He hastily forestalled my garbled thanks.

"I'll see you this evening, Jane," and he backed away, and got into his car, and slammed the door, and we watched him turn and drive away, under the beeches, down the road and so around the corner and out of sight.

"Such a nice man," said my grandmother thoughtfully. "Don't you think so?"

"Yes," I said, "sweet," and dived to prevent Mrs Lumley picking up my case, and carried it into the house myself, and Grandmother and the dogs came behind me, and the door was shut and David Stewart was, for the moment, forgotten.

I was assailed by the smell of peat smoke from the hall fire, the smell of roses from the big bowl of pink blooms on the chest by the clock. One of the dogs was panting for attention, tail wagging and all excitement, and I stopped to scratch his ears and was just going to tell them about Rusty, when my grandmother said, "I've got a surprise for you, Jane," and I straightened and looked up and saw a man coming down the stairs towards me, silhouetted against the light of the staircase window. For an instant I was dazzled by this light, and then he said, "Hello Jane," and I realised that it was my cousin Sinclair.

I could only gape, while Grandmother and Mrs Lumley stood, delighted by the success of the surprise they had planned. He had reached my side, and taken my shoulders between his hands and stooped to kiss me before I found breath to say weakly, "But I thought you were in London."

"Well I'm not. I'm here."

"But how...? Why
...?"

"I've got a few days' leave."

For me? Had he taken them so that he could be at Elvie for my return? The possibility was both flattering and exciting, but before I could say anything more, my grandmother started organising us.

"Well, there's no point in our standing around here . . . Sinclair, perhaps you'd carry Jane's case up to her room, and then when you've washed your hands, dear, you'd better come down and have some breakfast. You'll be tired out after that journey."

"I'm not tired." And indeed I wasn't. I felt vital and wide awake and ready for anything. Sinclair picked up my case, and went upstairs two at a time, and I followed his long legs as though I had wings on my heels.

My bedroom, looking out over the garden and the loch, was inhumanly neat and polished but otherwise unchanged. Still, the white-painted bed stood, pushed in the bay of the window which was where I always preferred to sleep.

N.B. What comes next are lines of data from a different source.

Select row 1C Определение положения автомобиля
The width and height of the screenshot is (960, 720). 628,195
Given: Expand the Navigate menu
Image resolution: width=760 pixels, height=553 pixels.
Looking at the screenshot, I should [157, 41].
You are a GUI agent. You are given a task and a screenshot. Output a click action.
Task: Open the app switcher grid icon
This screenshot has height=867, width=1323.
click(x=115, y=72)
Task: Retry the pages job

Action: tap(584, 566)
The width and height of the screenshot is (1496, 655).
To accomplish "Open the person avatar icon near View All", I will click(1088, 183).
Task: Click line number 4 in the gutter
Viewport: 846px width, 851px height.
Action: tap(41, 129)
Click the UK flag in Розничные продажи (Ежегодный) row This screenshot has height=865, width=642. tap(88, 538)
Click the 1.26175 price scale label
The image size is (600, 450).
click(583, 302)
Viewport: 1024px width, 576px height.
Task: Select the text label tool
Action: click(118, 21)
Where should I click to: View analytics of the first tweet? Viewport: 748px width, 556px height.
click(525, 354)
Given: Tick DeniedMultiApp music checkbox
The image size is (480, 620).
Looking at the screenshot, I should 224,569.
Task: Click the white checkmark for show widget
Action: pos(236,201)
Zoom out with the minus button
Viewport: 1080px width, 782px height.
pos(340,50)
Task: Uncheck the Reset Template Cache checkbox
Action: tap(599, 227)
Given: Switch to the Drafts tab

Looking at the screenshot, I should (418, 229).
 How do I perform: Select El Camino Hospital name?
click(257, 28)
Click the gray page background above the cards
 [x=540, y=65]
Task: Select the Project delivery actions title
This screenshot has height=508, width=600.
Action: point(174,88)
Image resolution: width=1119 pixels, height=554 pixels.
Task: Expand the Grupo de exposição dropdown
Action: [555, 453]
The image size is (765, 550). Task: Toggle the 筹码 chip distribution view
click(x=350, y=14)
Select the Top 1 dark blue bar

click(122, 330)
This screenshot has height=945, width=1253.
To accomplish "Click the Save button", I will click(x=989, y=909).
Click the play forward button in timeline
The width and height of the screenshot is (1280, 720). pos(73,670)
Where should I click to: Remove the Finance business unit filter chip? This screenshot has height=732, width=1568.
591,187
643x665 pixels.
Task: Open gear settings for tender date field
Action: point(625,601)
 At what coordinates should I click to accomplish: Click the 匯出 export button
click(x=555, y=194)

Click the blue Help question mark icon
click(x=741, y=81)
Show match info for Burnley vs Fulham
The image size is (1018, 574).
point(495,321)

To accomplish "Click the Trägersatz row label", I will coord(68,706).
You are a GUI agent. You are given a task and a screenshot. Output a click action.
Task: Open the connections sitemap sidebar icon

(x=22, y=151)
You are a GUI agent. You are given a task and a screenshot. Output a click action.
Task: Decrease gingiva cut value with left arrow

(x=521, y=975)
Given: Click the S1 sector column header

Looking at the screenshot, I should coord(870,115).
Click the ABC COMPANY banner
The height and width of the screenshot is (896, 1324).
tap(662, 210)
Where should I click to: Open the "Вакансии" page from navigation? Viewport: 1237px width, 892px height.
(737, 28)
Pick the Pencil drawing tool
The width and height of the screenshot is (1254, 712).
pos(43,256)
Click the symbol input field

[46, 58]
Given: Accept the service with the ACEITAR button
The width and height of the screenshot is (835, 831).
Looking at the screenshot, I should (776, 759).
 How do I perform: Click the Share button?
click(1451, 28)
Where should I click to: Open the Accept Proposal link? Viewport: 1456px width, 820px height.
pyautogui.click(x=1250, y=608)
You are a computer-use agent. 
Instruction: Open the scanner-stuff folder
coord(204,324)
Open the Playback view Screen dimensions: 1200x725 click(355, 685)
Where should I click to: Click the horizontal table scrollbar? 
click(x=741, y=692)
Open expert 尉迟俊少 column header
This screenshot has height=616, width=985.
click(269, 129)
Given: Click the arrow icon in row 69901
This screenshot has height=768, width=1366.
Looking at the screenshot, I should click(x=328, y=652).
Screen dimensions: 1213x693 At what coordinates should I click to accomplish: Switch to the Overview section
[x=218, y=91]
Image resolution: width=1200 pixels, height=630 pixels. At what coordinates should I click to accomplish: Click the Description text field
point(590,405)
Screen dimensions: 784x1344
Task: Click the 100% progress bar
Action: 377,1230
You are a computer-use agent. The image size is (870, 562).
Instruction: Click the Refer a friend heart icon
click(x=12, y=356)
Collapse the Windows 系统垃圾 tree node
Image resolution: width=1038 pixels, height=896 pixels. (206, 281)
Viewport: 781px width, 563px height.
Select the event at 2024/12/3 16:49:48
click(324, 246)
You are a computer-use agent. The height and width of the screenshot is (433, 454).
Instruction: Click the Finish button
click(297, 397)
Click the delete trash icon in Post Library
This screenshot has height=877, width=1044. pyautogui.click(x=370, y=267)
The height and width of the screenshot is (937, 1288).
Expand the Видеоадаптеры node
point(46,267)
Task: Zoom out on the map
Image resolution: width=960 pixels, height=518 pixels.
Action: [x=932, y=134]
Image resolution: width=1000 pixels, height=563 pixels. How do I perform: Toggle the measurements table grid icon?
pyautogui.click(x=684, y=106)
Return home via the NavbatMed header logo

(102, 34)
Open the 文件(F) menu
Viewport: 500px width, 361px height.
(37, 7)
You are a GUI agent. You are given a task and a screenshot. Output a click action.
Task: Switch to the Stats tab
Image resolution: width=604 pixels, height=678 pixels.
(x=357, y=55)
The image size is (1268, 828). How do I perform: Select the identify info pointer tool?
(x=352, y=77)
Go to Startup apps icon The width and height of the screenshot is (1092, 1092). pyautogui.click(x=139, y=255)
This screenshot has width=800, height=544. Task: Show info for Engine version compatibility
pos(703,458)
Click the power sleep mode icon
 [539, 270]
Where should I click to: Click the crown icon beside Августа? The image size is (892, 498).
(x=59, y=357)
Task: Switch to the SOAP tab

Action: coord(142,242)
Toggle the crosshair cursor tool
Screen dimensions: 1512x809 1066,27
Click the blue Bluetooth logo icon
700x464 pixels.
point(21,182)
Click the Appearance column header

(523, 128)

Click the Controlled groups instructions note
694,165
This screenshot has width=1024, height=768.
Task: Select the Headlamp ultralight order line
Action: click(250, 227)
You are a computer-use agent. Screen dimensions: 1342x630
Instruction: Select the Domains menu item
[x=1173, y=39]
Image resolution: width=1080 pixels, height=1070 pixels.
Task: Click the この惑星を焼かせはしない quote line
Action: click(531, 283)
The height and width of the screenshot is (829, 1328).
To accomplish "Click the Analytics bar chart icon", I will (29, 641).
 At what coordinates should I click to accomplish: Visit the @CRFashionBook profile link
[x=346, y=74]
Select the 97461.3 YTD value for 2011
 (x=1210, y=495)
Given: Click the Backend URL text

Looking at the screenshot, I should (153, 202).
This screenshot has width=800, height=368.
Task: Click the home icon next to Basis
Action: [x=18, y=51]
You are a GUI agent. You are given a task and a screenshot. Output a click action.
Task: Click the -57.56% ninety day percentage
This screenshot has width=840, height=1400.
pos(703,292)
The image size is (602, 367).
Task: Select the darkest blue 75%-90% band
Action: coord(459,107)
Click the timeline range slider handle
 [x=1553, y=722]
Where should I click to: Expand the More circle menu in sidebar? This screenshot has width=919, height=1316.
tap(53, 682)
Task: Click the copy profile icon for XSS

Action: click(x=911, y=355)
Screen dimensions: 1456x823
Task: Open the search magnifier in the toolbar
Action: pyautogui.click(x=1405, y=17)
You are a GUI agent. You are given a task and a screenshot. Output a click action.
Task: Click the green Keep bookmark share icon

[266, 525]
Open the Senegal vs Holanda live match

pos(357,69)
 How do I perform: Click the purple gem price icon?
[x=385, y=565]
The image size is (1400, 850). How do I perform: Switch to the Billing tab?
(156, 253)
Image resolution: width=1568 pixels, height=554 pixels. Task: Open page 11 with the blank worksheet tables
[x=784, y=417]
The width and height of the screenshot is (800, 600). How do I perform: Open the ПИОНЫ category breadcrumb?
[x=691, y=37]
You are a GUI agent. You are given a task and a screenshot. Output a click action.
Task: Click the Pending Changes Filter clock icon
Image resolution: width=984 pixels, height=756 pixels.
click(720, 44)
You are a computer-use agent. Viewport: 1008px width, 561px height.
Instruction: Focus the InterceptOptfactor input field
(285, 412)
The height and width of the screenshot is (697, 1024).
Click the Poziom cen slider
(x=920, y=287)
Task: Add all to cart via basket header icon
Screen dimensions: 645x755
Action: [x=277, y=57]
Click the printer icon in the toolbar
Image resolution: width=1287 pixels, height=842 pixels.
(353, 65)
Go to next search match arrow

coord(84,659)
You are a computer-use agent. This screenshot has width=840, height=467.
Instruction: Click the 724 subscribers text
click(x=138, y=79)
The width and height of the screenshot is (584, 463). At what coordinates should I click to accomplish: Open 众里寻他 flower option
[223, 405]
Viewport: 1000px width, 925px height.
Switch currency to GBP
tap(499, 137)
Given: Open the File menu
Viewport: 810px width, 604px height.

And there was a pin cushion on the dressing-table and lavender bags in the wardrobe and the blue rug, covering the worn patch of carpet.

While I shed my coat and washed my hands, Sinclair went and dumped himself on my bed, sadly creasing the starched white cover, and watched me. In the seven years that had passed he had changed, of course, but the differences I saw in him were almost too subtle to be pin-pointed. He was thinner, certainly, there were fine lines round his mouth and at the corners of his eyes, but that was all. He was very good looking, with dark brows and lashes and deep blue eyes, which slanted tantalisingly up at the corners. His nose was straight and his mouth curved and full, with a lower lip which, when he was young, could look very sulky. His hair was thick and straight, and he wore
it
long, tapered down the back of his neck on to his collar, and used as I was to the hair fashions of Reef Point, either crew cut (surfers) or shoulder length (hippies), I thought the effect was very attractive. He wore that morning a blue shirt with a cotton handkerchief knotted in the open neck and a pair of washed-out cord trousers hitched round his waist with a belt of plaited wool.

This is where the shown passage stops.